Last weekend we climbed Mt. Roberts (some of us faster than others... I won't say which one had to sit down every half-hour and wait fifteen minutes for the other one to catch up), which is a gorgeous climb. It didn't even start raining on us until we'd gotten about a mile above the tram terminal (1,500 feet above Juneau), at which point we walked into the clouds and were drenched by freezing, sideways, blustery rain. I tried to suck it up and climb on, but finally, like the good sport I am, I started crying and yelled ahead to Richard at the top of my lungs "This isn't fun at ALL!!!!" at which point he calmly informed me that he had no desire to climb any further and just thought I wanted to go on because I was so stubbornly plugging on. Heh. So we went back down and the sun even condescended to shine on us for a couple of hours and my pants dried off a little and we went to our favorite Chinese-Japanese-restaurant-run-by-Koreans for dinner.

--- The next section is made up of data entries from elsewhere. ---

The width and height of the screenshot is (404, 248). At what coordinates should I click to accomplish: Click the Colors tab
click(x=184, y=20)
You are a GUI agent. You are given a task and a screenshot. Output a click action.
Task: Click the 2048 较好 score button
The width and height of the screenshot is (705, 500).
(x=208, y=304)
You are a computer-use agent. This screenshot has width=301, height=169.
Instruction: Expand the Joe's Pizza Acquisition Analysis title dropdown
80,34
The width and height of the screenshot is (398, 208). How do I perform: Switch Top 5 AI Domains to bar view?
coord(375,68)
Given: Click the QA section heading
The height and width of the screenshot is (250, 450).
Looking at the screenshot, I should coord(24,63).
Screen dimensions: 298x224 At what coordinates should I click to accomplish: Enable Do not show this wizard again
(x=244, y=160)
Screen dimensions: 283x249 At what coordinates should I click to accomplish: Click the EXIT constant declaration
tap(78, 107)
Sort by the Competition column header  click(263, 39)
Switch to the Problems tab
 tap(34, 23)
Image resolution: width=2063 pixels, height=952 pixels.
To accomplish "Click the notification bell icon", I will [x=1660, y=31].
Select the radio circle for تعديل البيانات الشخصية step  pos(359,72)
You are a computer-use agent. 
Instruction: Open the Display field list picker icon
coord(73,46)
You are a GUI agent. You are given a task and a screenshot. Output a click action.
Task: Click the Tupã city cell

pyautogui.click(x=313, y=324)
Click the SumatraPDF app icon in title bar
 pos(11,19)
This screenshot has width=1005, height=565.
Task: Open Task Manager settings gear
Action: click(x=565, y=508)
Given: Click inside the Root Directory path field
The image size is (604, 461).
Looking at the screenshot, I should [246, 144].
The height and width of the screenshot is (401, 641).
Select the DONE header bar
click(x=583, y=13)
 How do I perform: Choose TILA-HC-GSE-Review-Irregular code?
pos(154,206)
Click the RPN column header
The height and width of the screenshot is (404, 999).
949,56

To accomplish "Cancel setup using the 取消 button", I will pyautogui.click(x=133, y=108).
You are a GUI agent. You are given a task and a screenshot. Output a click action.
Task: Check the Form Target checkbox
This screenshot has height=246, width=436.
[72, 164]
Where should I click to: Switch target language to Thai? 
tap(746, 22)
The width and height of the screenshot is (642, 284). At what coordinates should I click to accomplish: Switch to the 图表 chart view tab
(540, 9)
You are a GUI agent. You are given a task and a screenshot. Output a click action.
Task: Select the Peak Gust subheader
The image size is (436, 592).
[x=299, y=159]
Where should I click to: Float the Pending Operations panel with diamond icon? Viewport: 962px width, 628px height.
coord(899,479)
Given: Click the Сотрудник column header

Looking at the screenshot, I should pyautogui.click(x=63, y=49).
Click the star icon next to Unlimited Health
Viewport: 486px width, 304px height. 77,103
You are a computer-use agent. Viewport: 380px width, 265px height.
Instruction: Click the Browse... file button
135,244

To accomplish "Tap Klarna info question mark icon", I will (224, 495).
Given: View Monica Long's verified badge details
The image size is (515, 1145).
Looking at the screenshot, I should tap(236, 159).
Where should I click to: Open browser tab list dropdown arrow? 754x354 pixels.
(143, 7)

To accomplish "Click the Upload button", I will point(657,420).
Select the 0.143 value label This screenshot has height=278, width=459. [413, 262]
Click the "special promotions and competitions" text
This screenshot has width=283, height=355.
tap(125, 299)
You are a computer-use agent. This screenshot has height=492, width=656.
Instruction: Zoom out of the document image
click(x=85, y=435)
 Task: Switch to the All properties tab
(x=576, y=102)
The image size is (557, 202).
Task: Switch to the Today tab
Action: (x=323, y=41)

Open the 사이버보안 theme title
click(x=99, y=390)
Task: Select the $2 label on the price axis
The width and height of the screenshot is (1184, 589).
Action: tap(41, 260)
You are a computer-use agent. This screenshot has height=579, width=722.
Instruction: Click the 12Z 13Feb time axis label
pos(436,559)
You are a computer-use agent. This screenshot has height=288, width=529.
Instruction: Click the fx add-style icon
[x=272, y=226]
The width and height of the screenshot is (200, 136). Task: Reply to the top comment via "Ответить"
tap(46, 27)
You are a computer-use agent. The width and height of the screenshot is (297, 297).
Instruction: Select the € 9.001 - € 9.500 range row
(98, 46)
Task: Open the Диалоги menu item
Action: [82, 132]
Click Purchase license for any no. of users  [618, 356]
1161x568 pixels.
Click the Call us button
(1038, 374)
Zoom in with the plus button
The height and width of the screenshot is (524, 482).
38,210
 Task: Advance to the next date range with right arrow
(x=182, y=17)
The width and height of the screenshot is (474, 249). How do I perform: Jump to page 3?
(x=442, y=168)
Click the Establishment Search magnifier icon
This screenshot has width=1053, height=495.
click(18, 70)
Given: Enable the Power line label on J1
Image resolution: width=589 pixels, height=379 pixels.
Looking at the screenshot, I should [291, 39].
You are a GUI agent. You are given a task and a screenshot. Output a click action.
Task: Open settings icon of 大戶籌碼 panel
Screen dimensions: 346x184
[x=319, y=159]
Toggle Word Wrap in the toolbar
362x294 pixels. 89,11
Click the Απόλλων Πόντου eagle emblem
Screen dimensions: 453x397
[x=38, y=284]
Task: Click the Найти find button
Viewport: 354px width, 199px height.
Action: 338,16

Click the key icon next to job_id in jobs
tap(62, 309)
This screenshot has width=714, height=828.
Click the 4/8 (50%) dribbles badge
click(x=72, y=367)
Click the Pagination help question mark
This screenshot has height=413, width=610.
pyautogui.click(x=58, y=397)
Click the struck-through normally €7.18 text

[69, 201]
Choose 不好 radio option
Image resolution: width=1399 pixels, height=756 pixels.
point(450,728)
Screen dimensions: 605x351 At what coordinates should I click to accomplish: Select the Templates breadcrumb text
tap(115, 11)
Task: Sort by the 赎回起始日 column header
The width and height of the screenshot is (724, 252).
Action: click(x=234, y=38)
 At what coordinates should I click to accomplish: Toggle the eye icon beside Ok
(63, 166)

It's been eerily beautiful out all day, my one day off this weekend before a full week of kid's camp starting tomorrow at the museum. We had an explosion of phone calls from eager parents in the 11th hour (apparently that's the "Juneau way"... in a similar manner to "making a Wesleyan entrance") and enrollment jumped from about 9 kids a day to about 17. Between 8 and 11 years old. Be afraid.

What else of note has happened lately? I saw marmots for the first time, we were fed tasty halibut cheeks by the curator of my museum and her husband, we went to see a great bluegrass band from Anchorage, we watched "March of the Penguins" (so cute!!!), and we're toying with the idea of staying till December. Just toying, mind you. We'll see.

Okay, MUST make couscous. Much love to you all!

9 comments:

  1. Whoa. OK. First of all, what's this about "toying" with staying until December? Oh, wait, I don't care at all because I'll be in Ecuador. Uh, I'm outraged on Dan's behalf.

    Second of all, I definitely laughed heartily out loud several times while reading your post. You know that same exact scenario would have played out had I climbed a mountain with Richard instead of you. And I had forgotten about the "Wesleyan entrance." By which I mean repressed along with all the other horrors of Singers under Neely.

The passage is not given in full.